紫色的电光在云层中穿行,映着二环路刚刚立起的巨幅广告里那只3D效果逼真的脚踏祥云的九尾狐身上,微微眯起的妖媚的血红色瞳眸印着闪电的光亮,看起来竟活灵活现起来。
眸光盈盈,望着远方。
视线延伸,拉远千里。
人烟罕至的大山深处,一辆白色的房车沿着蜿蜒的公路行驶着。除了驾驶座外,其余空间堆满了生活物资,有大有小,种类繁多。丛夏有些无奈地苦笑,她不过是想当个自由自在的背包客,尽情地玩几天,可是家里的一老一小生怕她受一点苦,明知道她有鸿蒙空间傍身,还忙前忙后地准备了大包小包的生活用品,房车内装不下,就又整了两个硕大的行李箱,不浪费行李箱的每一寸空间。打包好后,固定在车顶的行李架上。
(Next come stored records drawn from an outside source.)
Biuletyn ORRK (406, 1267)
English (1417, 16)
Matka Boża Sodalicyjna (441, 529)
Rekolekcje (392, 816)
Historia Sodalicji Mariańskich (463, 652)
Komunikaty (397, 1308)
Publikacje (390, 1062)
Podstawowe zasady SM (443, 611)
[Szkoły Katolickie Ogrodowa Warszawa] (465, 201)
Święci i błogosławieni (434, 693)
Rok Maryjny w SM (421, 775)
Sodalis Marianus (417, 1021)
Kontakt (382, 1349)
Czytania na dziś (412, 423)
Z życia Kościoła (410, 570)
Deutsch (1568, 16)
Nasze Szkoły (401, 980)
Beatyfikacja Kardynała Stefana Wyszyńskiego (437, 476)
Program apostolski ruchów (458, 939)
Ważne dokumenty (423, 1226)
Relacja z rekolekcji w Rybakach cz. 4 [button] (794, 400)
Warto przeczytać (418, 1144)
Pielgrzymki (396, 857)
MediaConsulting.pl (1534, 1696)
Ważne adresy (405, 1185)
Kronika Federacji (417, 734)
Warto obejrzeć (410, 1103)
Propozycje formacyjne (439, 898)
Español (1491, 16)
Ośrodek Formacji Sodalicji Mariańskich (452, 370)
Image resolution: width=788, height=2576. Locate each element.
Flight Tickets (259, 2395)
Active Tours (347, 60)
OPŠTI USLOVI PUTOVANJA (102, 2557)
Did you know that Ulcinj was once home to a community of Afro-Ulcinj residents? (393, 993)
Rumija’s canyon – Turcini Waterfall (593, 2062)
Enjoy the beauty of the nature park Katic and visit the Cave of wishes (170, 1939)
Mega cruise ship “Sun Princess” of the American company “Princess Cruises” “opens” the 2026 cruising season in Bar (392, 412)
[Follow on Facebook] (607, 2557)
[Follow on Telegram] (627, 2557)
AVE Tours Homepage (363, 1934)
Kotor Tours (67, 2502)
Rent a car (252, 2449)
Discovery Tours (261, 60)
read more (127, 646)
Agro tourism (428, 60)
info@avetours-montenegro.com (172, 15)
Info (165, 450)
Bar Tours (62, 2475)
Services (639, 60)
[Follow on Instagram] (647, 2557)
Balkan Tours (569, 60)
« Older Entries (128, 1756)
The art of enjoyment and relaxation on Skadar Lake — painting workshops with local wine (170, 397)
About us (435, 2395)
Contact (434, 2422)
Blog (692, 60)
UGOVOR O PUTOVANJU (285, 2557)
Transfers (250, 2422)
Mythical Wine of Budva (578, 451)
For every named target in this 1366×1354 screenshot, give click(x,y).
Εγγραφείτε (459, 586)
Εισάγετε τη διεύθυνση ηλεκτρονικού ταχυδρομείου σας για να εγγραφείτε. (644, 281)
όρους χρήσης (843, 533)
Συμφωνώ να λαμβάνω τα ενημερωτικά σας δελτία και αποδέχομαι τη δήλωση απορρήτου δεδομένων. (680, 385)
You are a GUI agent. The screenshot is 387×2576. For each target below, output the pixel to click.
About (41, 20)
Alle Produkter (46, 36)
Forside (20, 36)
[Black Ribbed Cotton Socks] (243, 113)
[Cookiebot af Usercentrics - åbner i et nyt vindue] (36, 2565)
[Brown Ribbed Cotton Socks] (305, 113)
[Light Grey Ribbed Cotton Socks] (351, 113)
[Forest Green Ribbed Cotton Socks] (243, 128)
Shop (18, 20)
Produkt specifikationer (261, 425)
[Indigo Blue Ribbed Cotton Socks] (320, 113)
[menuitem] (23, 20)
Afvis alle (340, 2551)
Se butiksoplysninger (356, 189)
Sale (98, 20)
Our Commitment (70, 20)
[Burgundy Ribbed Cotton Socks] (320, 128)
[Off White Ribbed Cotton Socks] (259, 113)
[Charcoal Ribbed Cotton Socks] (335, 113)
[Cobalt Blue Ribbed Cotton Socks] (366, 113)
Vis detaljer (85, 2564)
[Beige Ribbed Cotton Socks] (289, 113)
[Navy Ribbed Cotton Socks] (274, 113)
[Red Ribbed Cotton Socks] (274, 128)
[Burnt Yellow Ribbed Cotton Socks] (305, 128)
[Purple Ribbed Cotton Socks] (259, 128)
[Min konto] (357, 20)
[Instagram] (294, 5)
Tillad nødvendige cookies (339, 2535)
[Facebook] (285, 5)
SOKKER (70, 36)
没办法说出拒绝的话,丛夏就在一老一小依依不舍的目光中驱车离开。只等到和其他徒步远行的队友说好的集合地点附近,再把房车收进鸿蒙空间里。
此次约定好的集合地点就在青云山的龙湖,湖泊面积比天山瑶池略小一圈,但是水质清澈,富含矿物质,山水相依风景优美,是青城市的一个旅游景点,也是青城市自来水供应的源头。
丛夏来到集合地点的时候,因为提前了四十几分钟到达,队员们还不见踪影。她把早先整理好的背包拿出车外,把房车收进鸿蒙空间里。
作为土生土长的青城人,丛夏对龙湖在熟悉不过。只要来到这里,她都会在过滤水壶里装满龙湖里的水,龙湖水入口清冽甘甜,丛夏十分喜欢。
此时,远在千里的京市,一道紫色的闪电伴随着惊天巨雷迅猛且毫无预兆地打在巨幅广告上。
“啊……着火了!”
“大家躲开点!”
广告牌下,人群纷纷闪躲。
没有人注意到画面中那只九尾狐的瞳眸乍现一道精光,瞬间激射出去,落在遥远的彼方。火势蔓延,这幅价值不菲的广告最终还是化作灰烬,烧的一点不剩。
龙湖边,刚刚把水壶伸进龙湖的丛夏,被一股实质的推力往前一送,人瞬间跌进水里。湖面泛起水花,涟漪平息过后,人却消失得无影无踪。
只余龙湖边的一个包裹,静静地躺在地上。
……
…………
姬君宁穆是陇西大陆四个大族,五百年前姬氏大族问鼎天下,作为开国功臣的其余三大姓氏被始皇御封铁帽子侯府,世代沿袭。祖辈们立下重典,四大家族的儿女勿论嫡庶,每一代人都要互许姻缘,结通姓之好。
宁侯府。
庶出的三房一向入不得老夫人的眼,连带着三房所出的孙子孙女也不为老夫人所喜。作为晚辈,三房唯一的姑娘宁舒雅每天雷打不动,都会到老夫人的院子里请安。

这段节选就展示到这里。